Reproduce the entries. Match every word.

****************************************

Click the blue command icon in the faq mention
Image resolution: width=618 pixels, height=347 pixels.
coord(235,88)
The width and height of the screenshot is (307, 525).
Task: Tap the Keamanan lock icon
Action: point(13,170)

****************************************

> [PROBLEM SOLUTION]:
Click the blue command icon in the faq mention
Image resolution: width=618 pixels, height=347 pixels.
coord(235,88)
The width and height of the screenshot is (307, 525).
Task: Tap the Keamanan lock icon
Action: point(13,170)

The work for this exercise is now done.